MADDOW:  Well, at this point, what Chuck is saying about the—about outspending Hillary Clinton may make questions about parsing the closing gap irrelevant.  I mean if he‘s spending that much more he may just be winning a wholesale campaign without having to exploit any one particular constituency more than the others. 

The issue here is whether or not Hillary Clinton will be able to say, well, the Pennsylvania results don‘t matter because I was so outspent.  The expectations game works on both sides o f this, both on Obama campaign side and on the Clinton campaign side. 

GREGORY:  All right.  Moving on, Bill Clinton unplugged.  He reportedly lost it in a closed door meeting with California superdelegates.  One calling it, quote, “one of the worst political meetings I have ever attended.” 

Today, “San Francisco Chronicle” reporting this.  “Five times to my face,” this is Clinton (INAUDIBLE) he was talking about Richardson, about being (INAUDIBLE), “said that he would never do that.  A red-faced, finger-pointing Clinton erupted.”  He‘s talking about the endorsement of Obama.  “The former president then went on a tirade that ran from the media‘s unfair treatment of Hillary to questions about the fairness of the votes in state caucuses that voted for Obama.  It ended with him asking delegates to imagine what the reaction would be if Obama was trailing by 1 percent and people were telling him to drop out.”

Tony, is he implication there, is what he‘s insinuating that there would be cries of racism here and that nobody is reacting that there‘s sexism against Hillary Clinton?  Is that the argument he‘s making? 

BLANKLEY:  I mean, look, I suppose to.  It‘s hard to know what he‘s saying and who‘s telling the truth, whether it‘s Richardson or Clinton or either of them. 
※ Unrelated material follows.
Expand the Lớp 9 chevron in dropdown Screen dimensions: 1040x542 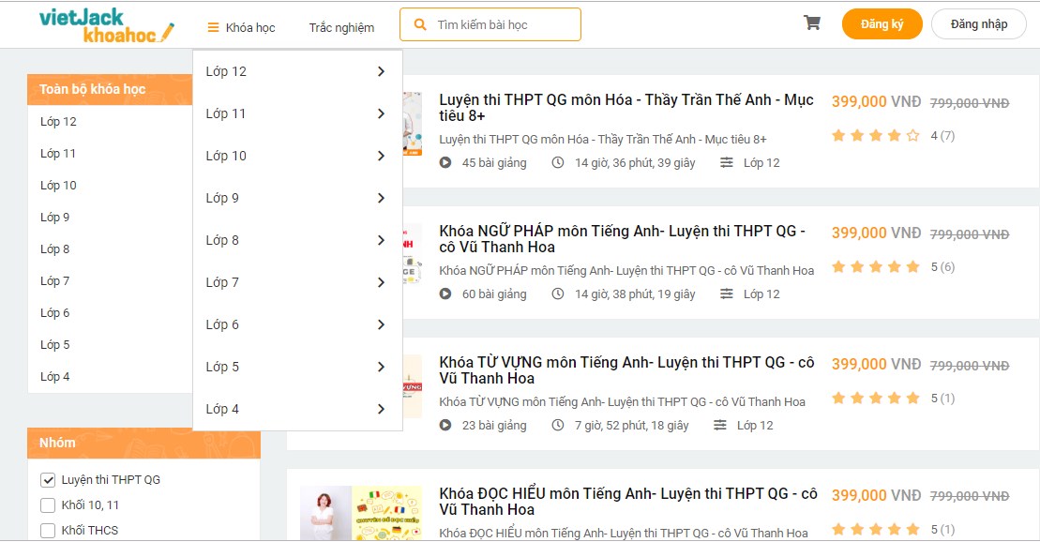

If I could just very quickly go back to the previous topic, because I think the point was really missed on those polls.  Obama hasn‘t moved an inch.  He‘s at 41 percent in both polls.  Hillary has come down.  He‘s stuck at 34 percent of the white votes.  He‘s was at 37 percent of the white vote in the Franklin poll a few weeks ago.  He‘s got a real problem there that these—that Hillary is just coming down.  He‘s not moving up at all.  So that‘s sort of my view of that.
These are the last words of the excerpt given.